ESERCIZI PROPOSTI:
A: Nella discussione sul tradimento, quali azioni vengono attribuite alla ragazza descritta come "di una furbizia rara"? Elencale tutte.
B: Secondo la discussione sul tradimento, da quanto tempo è fidanzata la persona che scrive come "Non Registrato"?
C: Prolunga la discussione sul tradimento, ripartendo dopo la sua ultima frase.

TESTO DI PARTENZA:
---+---
Sole...... mano concessa!
E pure tutto il resto, se lo vuoi! :mrgreen:


----------



## contepinceton (17 Marzo 2012)

Non Registrato ha detto:


> non sono sposata...sono fidanzata da 6 anni! l'altro sa che sono fidanzata...non credo sai sia una questione di età o di essere sposati o no..ho comunque tradito e se l'ho fatto una volta...al momento non voglio perdere nessuno dei due..ma è insostenibile la cosa..non la vivi in pieno...sensi di colpa, bugie...e vedere l'altro che soffre perchè mi vorrebbe mi fa male!


Sto macinando...
Perchè hai aperto uno squarcio nel mio passato...
Uhm...sai quante quando ero all'università avevano il moroso ufficiale da tanti anni al paesello...e durante la settimana...con qualche compagno di corso...uhm...dei si era giovani...

Poi c'era una che era di una furbizia rara...
Si incappricciava di uno...chiedeva pausa di riflessione al moroso storico...così poi durante la pausa ufficialmente non erano assieme e si faceva la sua storietta, in genere due mesi, poi tornava assieme con il moroso ufficiale...
---+---
ESTRATTI DELLE RIGHE:

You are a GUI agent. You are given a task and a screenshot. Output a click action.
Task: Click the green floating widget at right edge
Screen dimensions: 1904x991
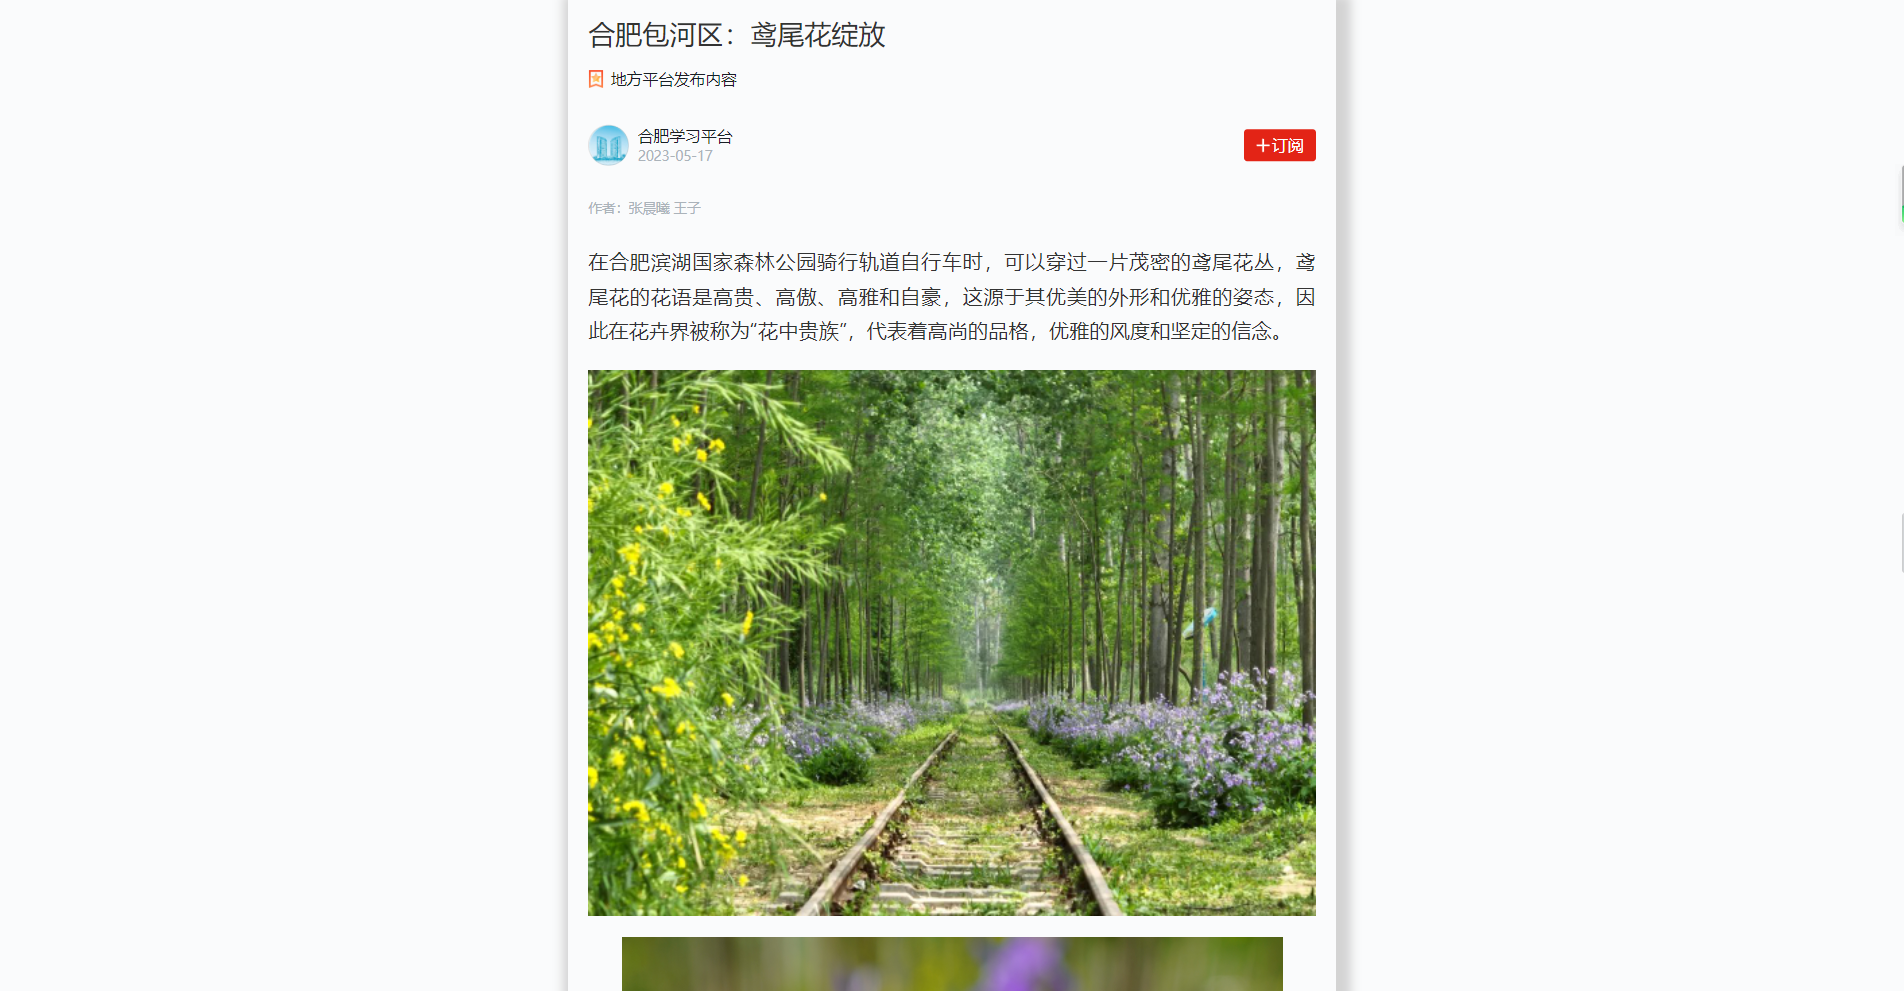[x=1901, y=194]
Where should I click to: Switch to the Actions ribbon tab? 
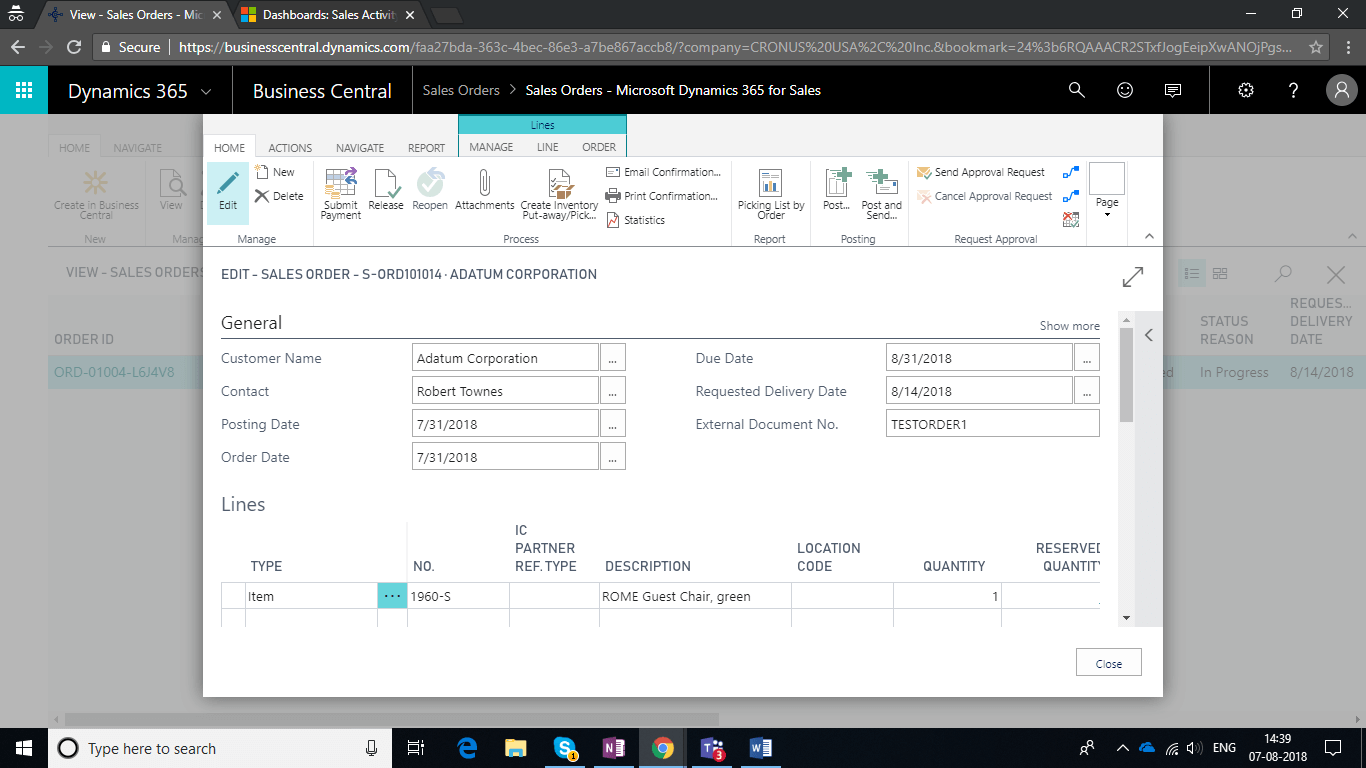[290, 147]
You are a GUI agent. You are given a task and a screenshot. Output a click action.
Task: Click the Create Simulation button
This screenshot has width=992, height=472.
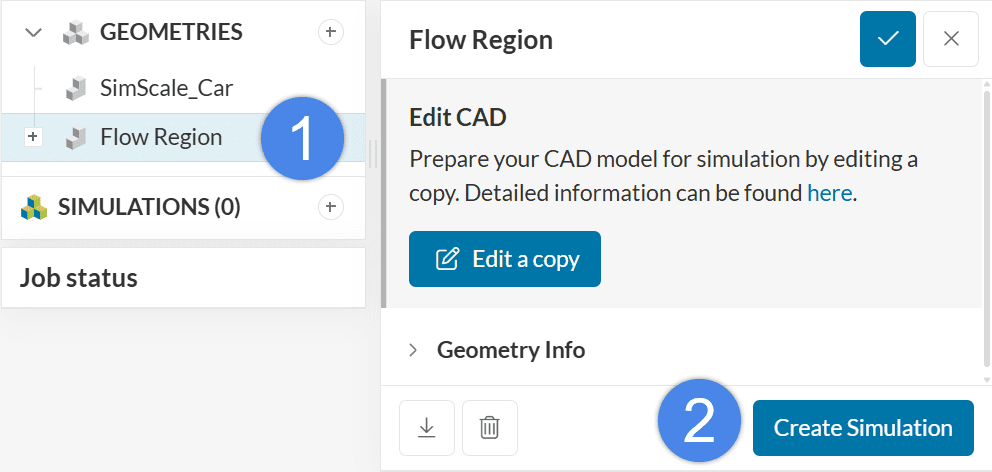(x=863, y=428)
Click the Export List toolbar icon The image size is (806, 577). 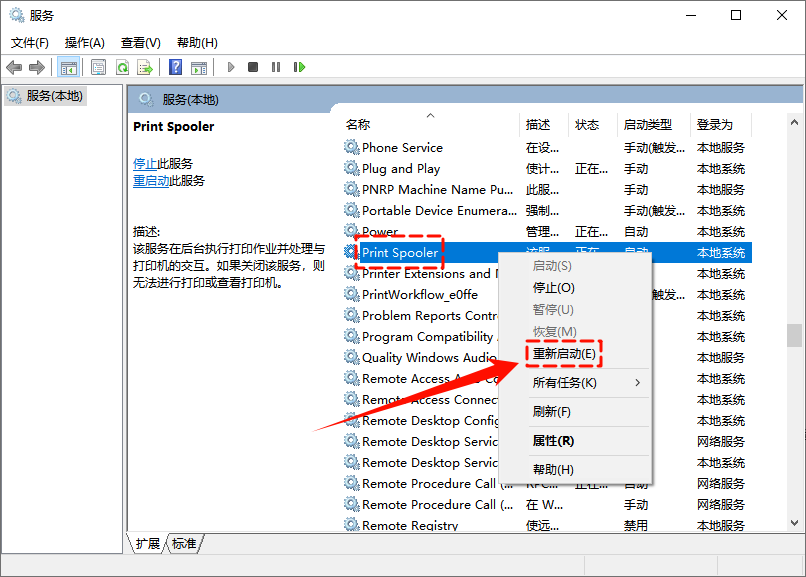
---+---
RISPOSTE PER ESERCIZIO:
A:
- Si incapricciava di uno.
- Chiedeva una pausa di riflessione al moroso storico.
- Durante la pausa si faceva la sua storietta, in genere di due mesi.
- Poi tornava insieme al moroso ufficiale.

B: Da 6 anni.

C:
Ma a quei tempi...io ehm...poveraccio che sono...credevo che fosse normale così eh?

Mia moglie quella volta dopo essere entrata nel marasma...
Insomma si diede un stand by di due mesi in cui fanculo tutti...e poi sistemò le sue faccende eh?

Ma il tuo è un caso tipico...di una che si trova il moroso troppo giovane...e scopre dopo che il mondo è vario...


----------



## Sole (17 Marzo 2012)

Alce Veloce ha detto:


> Sole...... mano concessa!
> E pure tutto il resto, se lo vuoi! :mrgreen:


Lo voglio


----------



## Tebe (17 Marzo 2012)

io non ho capito qual'è il vero problema.
I sensi di colpa?
Il perdono a se stessi e non all'altro eventualmente?
Innamorata di entrambi???


----------



## Alce Veloce (17 Marzo 2012)

Sole ha detto:


> Lo voglio


Adesso glielo spieghi te a mia moglie il mio sorriso ebete eh!


----------



## contepinceton (17 Marzo 2012)

Tebe ha detto:


> io non ho capito qual'è il vero problema.
> I sensi di colpa?
> Il perdono a se stessi e non all'altro eventualmente?
> Innamorata di entrambi???


Tebe...aiutiamo questa povera ragazza!:carneval::carneval:

Si fa presto a dire...innamorati...no?


----------



## Tebe (17 Marzo 2012)

contepinceton ha detto:


> Tebe...aiutiamo questa povera ragazza!:carneval::carneval:
> 
> Si fa presto a dire...innamorati...no?


Conte. Nelle questioni di corna sempre presente.
Ma non vorrei cominciare  a scrivere il mio pensiero sbagliando il bersaglio.
e poi te la dico tutta...non ho molta simpatia per chi tradisce e non perdonerebbe un tradimento...


----------



## contepinceton (17 Marzo 2012)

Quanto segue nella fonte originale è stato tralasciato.